:: Data for processing

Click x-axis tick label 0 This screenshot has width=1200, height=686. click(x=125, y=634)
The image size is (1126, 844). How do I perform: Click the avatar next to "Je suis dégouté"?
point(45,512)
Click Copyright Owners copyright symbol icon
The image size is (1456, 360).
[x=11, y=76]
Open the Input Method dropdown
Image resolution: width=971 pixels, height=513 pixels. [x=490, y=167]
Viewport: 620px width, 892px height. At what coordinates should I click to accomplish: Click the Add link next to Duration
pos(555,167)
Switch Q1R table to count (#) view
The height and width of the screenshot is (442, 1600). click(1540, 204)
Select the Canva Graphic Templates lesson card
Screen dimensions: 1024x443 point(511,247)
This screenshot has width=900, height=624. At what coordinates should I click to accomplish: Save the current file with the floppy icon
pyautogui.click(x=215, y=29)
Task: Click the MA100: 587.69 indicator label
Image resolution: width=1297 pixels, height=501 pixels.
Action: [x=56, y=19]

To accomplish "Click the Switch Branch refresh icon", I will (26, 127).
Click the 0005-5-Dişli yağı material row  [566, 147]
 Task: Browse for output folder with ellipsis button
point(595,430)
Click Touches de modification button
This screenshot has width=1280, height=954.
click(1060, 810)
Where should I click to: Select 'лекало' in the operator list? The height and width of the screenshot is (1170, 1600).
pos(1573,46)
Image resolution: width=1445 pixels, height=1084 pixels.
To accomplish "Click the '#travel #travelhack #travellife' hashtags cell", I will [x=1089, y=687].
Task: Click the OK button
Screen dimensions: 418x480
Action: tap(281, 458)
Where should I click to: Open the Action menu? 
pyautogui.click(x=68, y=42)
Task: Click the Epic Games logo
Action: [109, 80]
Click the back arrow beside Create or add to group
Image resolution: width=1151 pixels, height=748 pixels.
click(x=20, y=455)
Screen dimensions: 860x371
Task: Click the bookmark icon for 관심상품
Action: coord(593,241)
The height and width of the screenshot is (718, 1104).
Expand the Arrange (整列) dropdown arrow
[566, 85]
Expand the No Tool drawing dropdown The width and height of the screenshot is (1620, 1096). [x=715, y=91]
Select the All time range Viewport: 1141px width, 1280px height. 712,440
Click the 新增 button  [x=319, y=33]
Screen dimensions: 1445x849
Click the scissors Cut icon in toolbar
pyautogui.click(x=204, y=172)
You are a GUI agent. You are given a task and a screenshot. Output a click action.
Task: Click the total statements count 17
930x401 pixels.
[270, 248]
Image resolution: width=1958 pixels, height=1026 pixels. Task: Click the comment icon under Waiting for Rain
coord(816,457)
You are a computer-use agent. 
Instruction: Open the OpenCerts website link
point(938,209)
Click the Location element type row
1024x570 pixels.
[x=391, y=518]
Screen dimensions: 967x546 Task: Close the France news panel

::::

**The task:** Beginning at the line above that contains "Task: Click the MA100: 587.69 indicator label", return each line exactly through the line that contains "You are a computer-use agent.", and no others.

**Answer space:**
Task: Click the MA100: 587.69 indicator label
Image resolution: width=1297 pixels, height=501 pixels.
Action: [x=56, y=19]

To accomplish "Click the Switch Branch refresh icon", I will (26, 127).
Click the 0005-5-Dişli yağı material row  [566, 147]
 Task: Browse for output folder with ellipsis button
point(595,430)
Click Touches de modification button
This screenshot has width=1280, height=954.
click(1060, 810)
Where should I click to: Select 'лекало' in the operator list? The height and width of the screenshot is (1170, 1600).
pos(1573,46)
Image resolution: width=1445 pixels, height=1084 pixels.
To accomplish "Click the '#travel #travelhack #travellife' hashtags cell", I will [x=1089, y=687].
Task: Click the OK button
Screen dimensions: 418x480
Action: tap(281, 458)
Where should I click to: Open the Action menu? 
pyautogui.click(x=68, y=42)
Task: Click the Epic Games logo
Action: [109, 80]
Click the back arrow beside Create or add to group
Image resolution: width=1151 pixels, height=748 pixels.
click(x=20, y=455)
Screen dimensions: 860x371
Task: Click the bookmark icon for 관심상품
Action: coord(593,241)
The height and width of the screenshot is (718, 1104).
Expand the Arrange (整列) dropdown arrow
[566, 85]
Expand the No Tool drawing dropdown The width and height of the screenshot is (1620, 1096). [x=715, y=91]
Select the All time range Viewport: 1141px width, 1280px height. 712,440
Click the 新增 button  [x=319, y=33]
Screen dimensions: 1445x849
Click the scissors Cut icon in toolbar
pyautogui.click(x=204, y=172)
You are a GUI agent. You are given a task and a screenshot. Output a click action.
Task: Click the total statements count 17
930x401 pixels.
[270, 248]
Image resolution: width=1958 pixels, height=1026 pixels. Task: Click the comment icon under Waiting for Rain
coord(816,457)
You are a computer-use agent. 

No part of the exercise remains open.